Services
Spaying or Neutering Your Pet
Baseline Animal Hospital offers spaying/neutering services. Schedule their surgery to prevent pet overpopulation and save lives.
Affordable Spay and Neuter Surgery
According to a recent report released by the American Humane Society, animal shelters across the country euthanize 2.4 million healthy dogs and cats each year due to pet overpopulation. This equates to one healthy animal losing their life every 13 seconds in America alone. While this is a sad and frustrating statistic, it’s also preventable with spay or neuter surgery. Neutering a male pet means he can’t impregnate a female, while a spay surgery in females renders them infertile.
What Happens During a Spay or Neuter Surgery
The first thing a veterinarian does when a female pet undergoes spay surgery is to provide her with anesthesia to put her into a deep sleep. The veterinarian removes the ovaries and uterus through an opening in the dog or cat’s abdomen.
After a male pet has received anesthesia for a neuter surgery, the veterinarian makes a small cut in the front of his scrotum. The veterinarian removes each testicle and ties off the vas deferens that produce its blood supply.

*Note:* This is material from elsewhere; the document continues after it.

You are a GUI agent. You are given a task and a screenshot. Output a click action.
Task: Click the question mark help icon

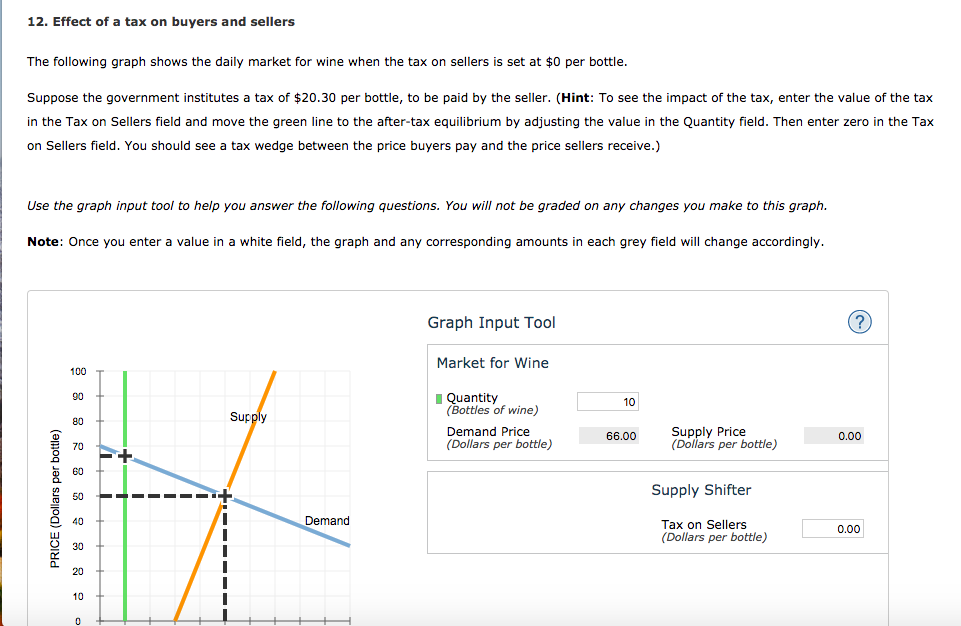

Veterinary staff carefully monitors a pet’s heart and breathing rate throughout the procedure. They also provide pet owners with home care instructions once the pet comes out of surgery.
Benefits of Spaying
An unaltered female cat may go through several heat cycles each year. Intact female dogs usually go into heat two times each year. A cat becomes fertile well before she reaches one year old, meaning she could produce dozens of kittens during her lifetime. Cats in heat have loud vocalizations and can act aggressively to try to gain the attention of male cats.
Spaying a dog reduces her desire to roam free. If an unneutered neighbor male dog gets near a spayed female dog, he won’t attempt to mate with her. In addition to preventing litters of puppies and kittens that may not find a home, spaying a cat or dog decreases her risk of developing uterine, ovarian, and mammary gland cancer. The risk decreases the most for dogs and cats who have the surgery before they would have gone into heat for the first time.
Benefits of Neutering
Both dogs and cats can engage in aggressive behavior and roam when they have not yet undergone the neutering procedure. Unneutered pets also spray their urine to claim a territory as their own. This odor is not only extremely unpleasant but can also be challenging to eliminate. After neutering surgery, the risk of testicular or prostate cancer in male pets drops significantly.
Neutering or spaying a pet increases their lifespan by an average of three to five years. One last thing to consider is that people with altered pets make better neighbors and are less likely to encounter the dangers of roaming because their pets are much more likely to remain in the home or yard.